White Flare: Post apocalyptic survival thriller (Sky Fall Book 2)
Page 7
“No,” Clive said. “I want to ask them about all this. Maybe they were in the city.”
It was three men and four women, though one of the women looked younger, more like a teen.
Then there were about five children between them of all ages. Clive’s heart tightened to see their ash smeared faces. They were dead on their feet, having obviously walked a long way.
“Hello there,” Clive said, trying to sound peaceful as they paused, and gazed upwards warily.
“Is it the pants?” Siri asked with a smile. “I promise he’s not as crazy as he looks.”
The man at the front came forward, but he had his palm on his pack. Weapon?
Clive held his hands up. “I’m unarmed,” he said, hoping that would stop whatever the guy was thinking about doing. “I’m Clive and this is Siri. Yes, like the phone.”
The teen girl smiled, and she and Siri shared a glance that only surly teens could make.
“I’m Chris and this is Lanny, my wife.” He gave the rest of the names but Clive’s mind was racing, so he missed the details.
He couldn’t tell them about Daniel’s and Lila’s house. Not without their permission.
“Why did you leave the city? Is that where you come from?” Clive asked.
“Yes,” Chris said. Lanny nodded and she said, “We had to leave. Don’t you know?”
“Know what?”
“The air down there,” Chris said. “It’s poisonous now. Everyone’s getting sick. Many went up into the mountains, and we came here, hoping. But it looks like you guys are breathing just fine.”
One of the children started coughing hard until Lanny gave him some water.
Lanny said, “Are you staying somewhere?”
She gave Clive a desperate look, and he glanced at Siri. He shook his head and they had a silent argument but she shrugged and turned to the people once more. They were her friends. He’d let her decide.

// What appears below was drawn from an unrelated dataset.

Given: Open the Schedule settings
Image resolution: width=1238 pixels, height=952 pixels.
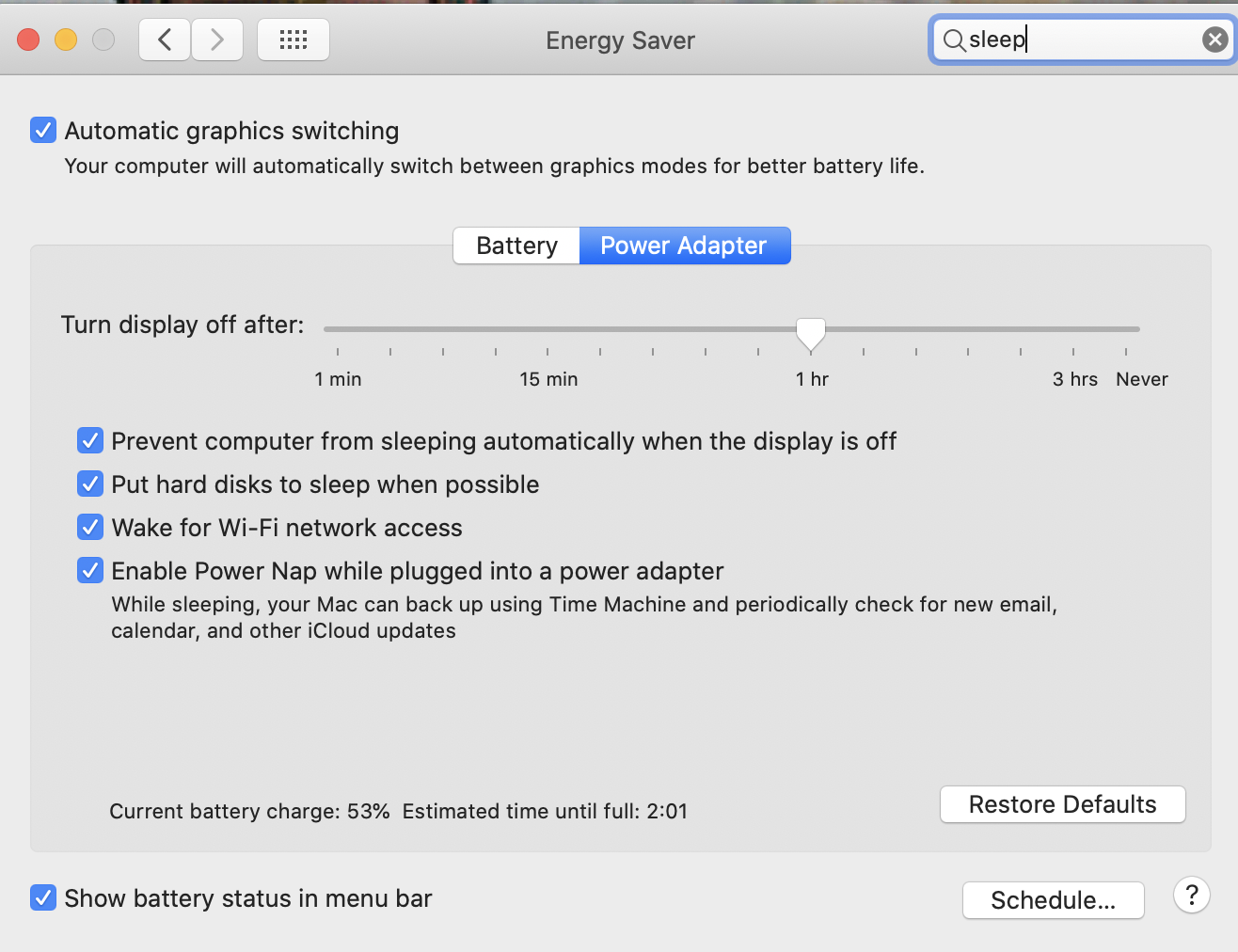Looking at the screenshot, I should (1053, 899).
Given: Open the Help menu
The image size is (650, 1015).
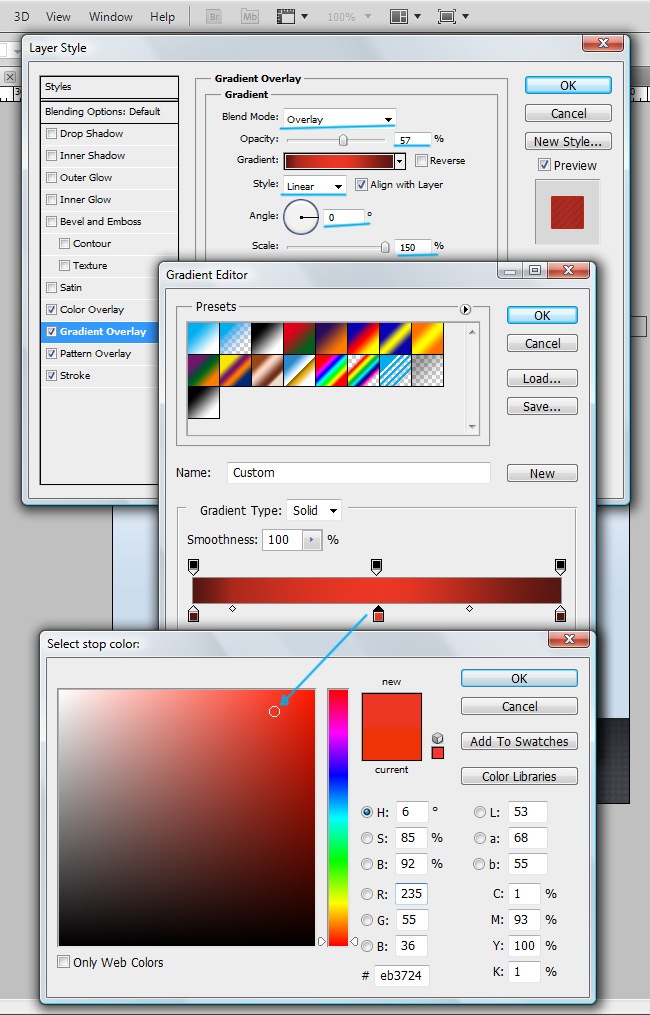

Siri nodded. “Yes. My friends have a house. They have food and water aplenty, and you guys can rest there if they let you.”
Clive gaped at her. Just like that. She gave them the keys to the kingdom. Perfect strangers.
The family and friends as one sighed in relief. A few had tears in their eyes.
“It’s just down this hill,” Clive said.
When they were walking, Siri caught up with him. “Clive. Your family.”
“I know.”
“No, I was going to say. They made it across the river and perhaps this isn’t happening in Texas. They’re safer there than they would have been here.” She touched his arm until he stopped and faced her. “The bad thing… that they left, is now a good thing.”
“Thanks.” He forced a smile in gratitude. “Do you think Daniel and Lila will be mad about us for bringing all these people?”
She frowned. “They took me in. They took you in. I’m starting to think it’s kind of their thing.”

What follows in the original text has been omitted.